The politicized nature of the vaccine also bears relevance. As noted above, there was a sharp distinction in vaccine attitudes between Democrats and Republicans. This may operate on what Keith Stanovich has termed myside bias (a close cousin of confirmation bias), which he defines as “the bias that occurs when we evaluate evidence, generate evidence, and test hypotheses in a manner favorable toward our prior opinions and attitudes—where the attitudes in question are convictions.” The disturbing political polarization we face essentially places many people into different teams. If Team Red is antivaccine then members of Team Red will be prone to interpret provaccine information with caution and antivaccine information with acceptance. (I should note that the myside bias is not unique to Republicans. Peter Ditto and colleagues have shown that it has roughly equal23 occurrence among members of each of the two parties). 

Additionally, there is likely an important role of the nocebo effect in understanding vaccine hesitancy. This is a topic Grayson Baird and I have previously covered in Skeptic.24 The nocebo effect is essentially the opposite of the placebo effect. Nocebo refers to experiencing negative symptoms as a result of expecting them. As Kate MacKrill discusses in The Nocebo Effect: When Words Make You Sick, reports of side effects from the COVID vaccine increased right after media coverage of those side effects—a possible (though not certain) nocebo effect. It is also noteworthy that the symptoms of myocarditis, one of the most serious vaccine side effects, include breathing problems and chest pain. In some cases, these could be misattributions from experiencing extreme anxiety about the vaccine. The point is that if people expect to feel ill after getting the vaccine they are more likely to actually experience symptoms. And social media can greatly amplify that effect. If discussions of vaccine side effects spread through certain echo chambers, it could even spark a certain type of mass contagion. 

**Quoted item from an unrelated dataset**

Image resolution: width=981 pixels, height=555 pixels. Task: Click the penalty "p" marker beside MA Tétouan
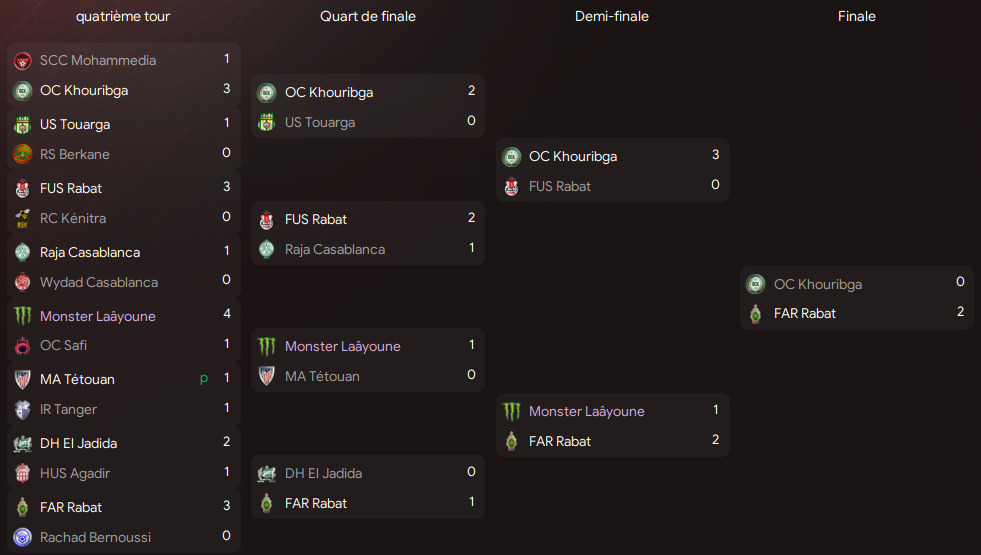coord(204,379)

The distrustful are not dumb, or at least they are no dumber than the rest of us.

Sadly, cognitive biases and the nocebo effect set up a perfect breeding ground for distrust in the vaccine. And even if the COVID vaccine is generally effective, there were potentially misleading reports25 exaggerating its effectiveness, including among children.26 This may have sparked even further confusion. 

How to Rebuild Trust 

The distrustful are not dumb, or at least they are no dumber than the rest of us. One surprising finding from the psychological literature is that intelligence seems uncorrelated27 with the types of biases described above. In fact, some research28 suggests that highly intelligent people are more prone to bias. 

As a society, we need authority figures who act in a manner that inspires trust, and a population that trusts them. However, the latter is contingent on the former. Rebuilding trust requires that such authorities act with unimpeachable integrity—centering on truth and honesty, even (or especially) when doing so is difficult. It also requires an acceptance that trust will take time to rebuild, and those who are distrustful should be heard, not ridiculed. If done well, there’s at least a chance the public can slowly grow to trust authorities again, and we hope that when the next inevitable disaster strikes we can avoid descending into collective madness.